In the classical bonded punch problem, a finite segment of the boundary of a half-plane is forced to undergo a translation by means of a flat-ended rigid punch that is fully bonded to this boundary segment; the remainder of the boundary, as well as the points infinitly far removed from the boundary, are free of traction. We study the solution of this problem within the context of elasticity theory when the punch is displaced normal and into the half-space. Our interest is in the possibly singular asymptotic behavior of the solution in the neighborhood of the corners of the punch.
In linear elasticity theory the solution of this problem is highly irregular; in fact, the stress and strain fields are singular and the material is predicted to self-intersect in the vicinity of the corner. What is the consequence of this anomalous, physically unacceptable behavior?
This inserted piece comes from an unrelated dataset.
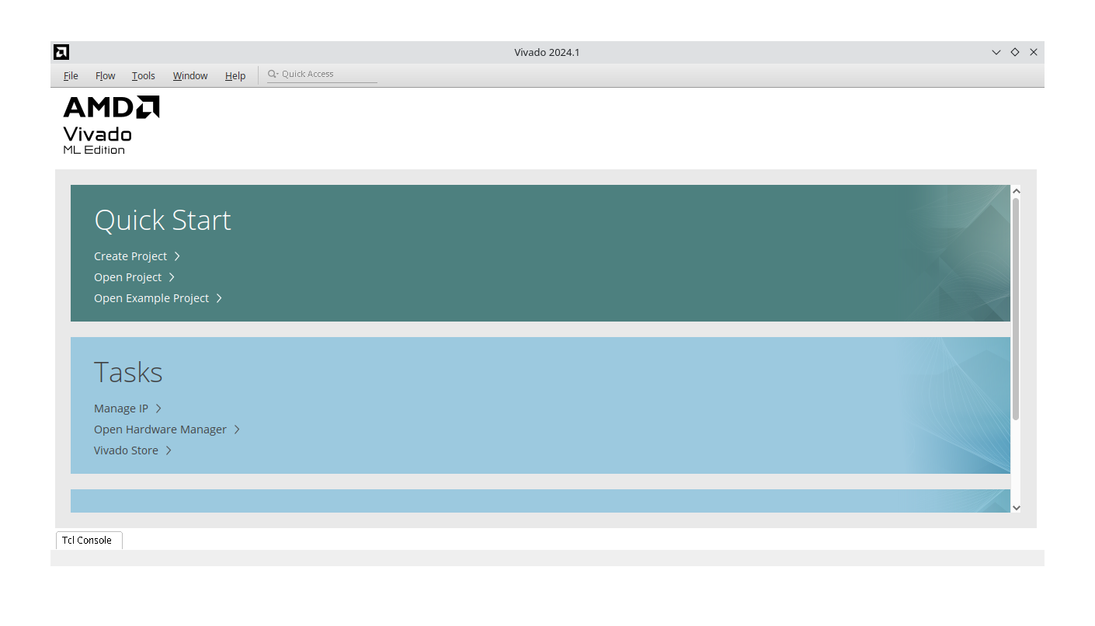
Task: Click the arrow icon beside Manage IP
Action: click(x=158, y=408)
We have developed an analytical asymptotic solution which contains this curious behavior and we have verified it by means of global numerical computations based on the Finite Element Method. Here, we display the highly localized self-intersecting deformation behavior. Similar anomalous behavior is predicted in nonlinear elasticity theory for certain strain energy functions.
For illustrative purposes, we fix the flat-ended rigid punch in a vertical position and impose a prescribed horizontal displacement on the half-plane at infinity. The mathematical statement of the problem is available in PostScript format (57.3 Kb).
To compare both the asymptotic and computational results
in the vicinity of the corners we consider the deformation of the
free-surface
in the vicinity of the upper corner of the punch. We then show
the corresponding behavior of internal
material lines
and the free-surface shape in the neighborhood of this corner.
Finally, we zoom in further and show the free-surface shape at
small scale
distance, order O(e-10 L), from the corner of the punch
(L = width of the punch). At smaller scales the pattern is similar
as it follows a logarithmic spiral behavior.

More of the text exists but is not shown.